小東京、ボイルハイツ、ダウンタウンLA、コリアタウンなどを選挙区とするミゲル・サンティアゴ州議会議員(民主党・ロサンゼルス)は、「われわれは今、自分たちの住む地域で起きている問題に対し、平等を唱え、不正に対して声を上げる時を迎えている」と主張。また、「高齢者を路上に追い立てることは絶対に許されない。高齢者をないがしろにするということは、多くの州民にけんかを売っているのと同じだ」とパシフィカ社への見解を述べ、「どの地域においても、人がたくさん亡くなるということは痛ましく不名誉なことだ。ましてや、パンデミック当初には、アジア文化を目の敵にしていた大統領もいたというのに」と述べた。
アル・ムラツチ州議会下院議員(民主党・トーレンス)は、「今アジア系米国人は、新型コロナウイルスと、全米で頻発しているアジア系米国人に対するヘイトという二つのパンデミックに直面している」と参加者に語り、さらに、パシフィカ社が、入居者やその家族に告知せずにケイアイ・ロサンゼルスを新型コロナウイルス指定施設にしたことを問題視した。「ケイアイ(敬愛)」の意味になぞらえて「これは敬いの心や愛がない行為だ」と指摘した。

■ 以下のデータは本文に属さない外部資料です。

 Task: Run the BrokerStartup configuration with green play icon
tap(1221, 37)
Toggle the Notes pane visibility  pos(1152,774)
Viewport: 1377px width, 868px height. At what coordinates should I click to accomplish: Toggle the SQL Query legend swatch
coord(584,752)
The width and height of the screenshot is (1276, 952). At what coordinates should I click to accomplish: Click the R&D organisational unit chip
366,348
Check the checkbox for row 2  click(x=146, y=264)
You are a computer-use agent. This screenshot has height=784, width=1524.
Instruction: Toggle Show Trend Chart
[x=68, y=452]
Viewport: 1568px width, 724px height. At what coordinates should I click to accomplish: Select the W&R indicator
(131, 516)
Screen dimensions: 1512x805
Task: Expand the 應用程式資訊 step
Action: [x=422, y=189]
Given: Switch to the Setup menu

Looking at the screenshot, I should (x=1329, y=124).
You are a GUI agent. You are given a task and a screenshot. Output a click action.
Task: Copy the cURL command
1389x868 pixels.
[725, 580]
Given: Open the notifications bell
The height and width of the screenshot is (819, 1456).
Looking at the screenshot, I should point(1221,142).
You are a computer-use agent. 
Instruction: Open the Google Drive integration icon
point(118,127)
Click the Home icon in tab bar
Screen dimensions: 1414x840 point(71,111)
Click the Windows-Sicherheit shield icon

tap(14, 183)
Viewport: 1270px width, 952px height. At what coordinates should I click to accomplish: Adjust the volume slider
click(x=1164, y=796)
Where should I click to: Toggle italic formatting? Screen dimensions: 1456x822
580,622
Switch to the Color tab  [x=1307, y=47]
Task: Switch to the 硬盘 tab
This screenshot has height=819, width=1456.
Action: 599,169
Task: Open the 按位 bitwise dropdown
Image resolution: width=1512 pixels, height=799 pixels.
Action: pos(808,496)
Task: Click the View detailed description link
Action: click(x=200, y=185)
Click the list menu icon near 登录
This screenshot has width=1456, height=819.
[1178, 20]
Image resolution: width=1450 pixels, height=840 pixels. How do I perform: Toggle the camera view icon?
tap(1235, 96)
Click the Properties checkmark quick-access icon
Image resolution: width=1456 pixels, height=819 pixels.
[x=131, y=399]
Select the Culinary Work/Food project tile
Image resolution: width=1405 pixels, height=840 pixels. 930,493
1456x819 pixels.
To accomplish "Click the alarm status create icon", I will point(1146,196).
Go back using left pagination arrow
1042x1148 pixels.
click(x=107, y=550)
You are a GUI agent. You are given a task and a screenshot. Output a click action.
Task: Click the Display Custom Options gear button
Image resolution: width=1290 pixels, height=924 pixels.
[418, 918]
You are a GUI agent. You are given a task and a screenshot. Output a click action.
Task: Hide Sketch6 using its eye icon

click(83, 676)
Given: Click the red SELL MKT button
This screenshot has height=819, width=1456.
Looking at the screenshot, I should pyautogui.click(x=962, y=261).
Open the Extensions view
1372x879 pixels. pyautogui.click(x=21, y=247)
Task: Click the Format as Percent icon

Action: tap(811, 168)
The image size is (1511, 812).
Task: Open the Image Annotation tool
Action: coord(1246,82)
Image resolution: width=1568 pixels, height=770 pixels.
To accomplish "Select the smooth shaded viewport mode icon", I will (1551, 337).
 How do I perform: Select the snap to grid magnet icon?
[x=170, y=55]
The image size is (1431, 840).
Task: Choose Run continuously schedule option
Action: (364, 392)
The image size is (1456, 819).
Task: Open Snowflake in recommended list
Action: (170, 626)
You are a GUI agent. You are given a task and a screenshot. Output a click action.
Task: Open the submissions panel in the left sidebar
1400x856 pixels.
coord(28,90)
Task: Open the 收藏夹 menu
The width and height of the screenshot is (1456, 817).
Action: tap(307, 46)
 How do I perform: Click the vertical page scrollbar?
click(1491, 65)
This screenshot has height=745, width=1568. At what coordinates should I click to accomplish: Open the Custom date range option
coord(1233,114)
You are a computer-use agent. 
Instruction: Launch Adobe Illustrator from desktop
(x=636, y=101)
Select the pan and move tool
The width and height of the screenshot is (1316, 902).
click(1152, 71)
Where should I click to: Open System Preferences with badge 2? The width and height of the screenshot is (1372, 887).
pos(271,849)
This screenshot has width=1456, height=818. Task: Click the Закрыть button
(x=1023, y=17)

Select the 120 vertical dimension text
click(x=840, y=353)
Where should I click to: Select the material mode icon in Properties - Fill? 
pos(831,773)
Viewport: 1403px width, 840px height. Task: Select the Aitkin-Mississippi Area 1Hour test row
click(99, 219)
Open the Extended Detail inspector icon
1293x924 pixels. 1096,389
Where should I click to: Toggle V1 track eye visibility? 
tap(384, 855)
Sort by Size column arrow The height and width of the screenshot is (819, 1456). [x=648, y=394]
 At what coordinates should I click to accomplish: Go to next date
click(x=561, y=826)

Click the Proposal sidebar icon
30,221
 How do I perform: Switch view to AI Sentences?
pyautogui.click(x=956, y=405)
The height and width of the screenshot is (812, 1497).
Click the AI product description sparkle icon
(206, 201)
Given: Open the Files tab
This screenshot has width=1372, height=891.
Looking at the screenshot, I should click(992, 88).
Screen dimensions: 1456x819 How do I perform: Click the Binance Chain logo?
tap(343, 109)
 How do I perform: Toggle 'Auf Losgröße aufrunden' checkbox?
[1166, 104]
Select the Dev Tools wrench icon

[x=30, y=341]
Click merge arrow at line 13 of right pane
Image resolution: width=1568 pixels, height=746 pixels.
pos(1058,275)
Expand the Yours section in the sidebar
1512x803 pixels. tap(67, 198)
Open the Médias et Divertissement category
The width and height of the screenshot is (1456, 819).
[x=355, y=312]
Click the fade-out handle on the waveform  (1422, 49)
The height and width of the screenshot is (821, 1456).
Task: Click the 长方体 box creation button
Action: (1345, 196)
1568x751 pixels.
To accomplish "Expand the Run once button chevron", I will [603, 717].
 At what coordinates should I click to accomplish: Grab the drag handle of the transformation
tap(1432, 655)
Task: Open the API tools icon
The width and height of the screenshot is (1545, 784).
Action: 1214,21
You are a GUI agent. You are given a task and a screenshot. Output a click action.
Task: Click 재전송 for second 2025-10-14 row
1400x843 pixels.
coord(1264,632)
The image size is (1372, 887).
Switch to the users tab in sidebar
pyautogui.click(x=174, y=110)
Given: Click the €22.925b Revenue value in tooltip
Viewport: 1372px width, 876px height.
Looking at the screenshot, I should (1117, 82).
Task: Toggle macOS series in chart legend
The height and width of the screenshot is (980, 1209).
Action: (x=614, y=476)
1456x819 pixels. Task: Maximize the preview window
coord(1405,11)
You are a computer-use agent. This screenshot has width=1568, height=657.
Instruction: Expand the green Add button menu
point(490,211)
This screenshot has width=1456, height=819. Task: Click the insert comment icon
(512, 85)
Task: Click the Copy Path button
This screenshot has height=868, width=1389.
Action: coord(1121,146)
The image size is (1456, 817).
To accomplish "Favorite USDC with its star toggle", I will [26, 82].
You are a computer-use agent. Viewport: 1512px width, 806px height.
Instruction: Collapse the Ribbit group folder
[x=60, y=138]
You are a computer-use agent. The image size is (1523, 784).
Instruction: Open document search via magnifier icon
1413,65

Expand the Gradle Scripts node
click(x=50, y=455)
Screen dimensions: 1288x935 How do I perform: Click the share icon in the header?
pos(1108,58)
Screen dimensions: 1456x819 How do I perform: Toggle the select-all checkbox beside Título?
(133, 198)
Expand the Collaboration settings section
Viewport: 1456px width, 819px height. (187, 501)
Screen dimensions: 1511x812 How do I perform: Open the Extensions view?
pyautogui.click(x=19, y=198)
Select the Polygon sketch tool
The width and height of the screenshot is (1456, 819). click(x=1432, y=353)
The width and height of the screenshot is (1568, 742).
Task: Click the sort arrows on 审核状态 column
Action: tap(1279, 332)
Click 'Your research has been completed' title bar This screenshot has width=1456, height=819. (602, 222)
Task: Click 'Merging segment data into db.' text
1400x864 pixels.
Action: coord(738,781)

追悼集会は、「Save Our Seniors(SOS)」の共同議長であるデビッド・モンカワ氏とトレイシー・イマムラ氏によって企画され、イーストLA太鼓による演奏も行われた。集会では、ファミリー・カウンシル代表のフランシーン・イマイさんをはじめ、浄土真宗本願寺派のレイ・フクモト師、日系人権救済団体のジャン・イェン氏、日系プログレッシブのマーク・マサオカ氏、小東京歴史協会のミヤ・イワタキ氏、太平洋南西地区JACLのナンシー・タカヤマ氏、セントロ・コミュニティー・サービス・オーガニゼーションのカルロス・モンテス氏、チャイナタウン・コミュニティー・フォー・イクイタブル・デベロップメントのティファニー・ラム氏、ロサンゼルス韓国系米国人連盟のジェームズ氏、フェイス・ユナイテッド・メソジスト教会のアリソン・マーク師らが登壇し弔辞を述べた。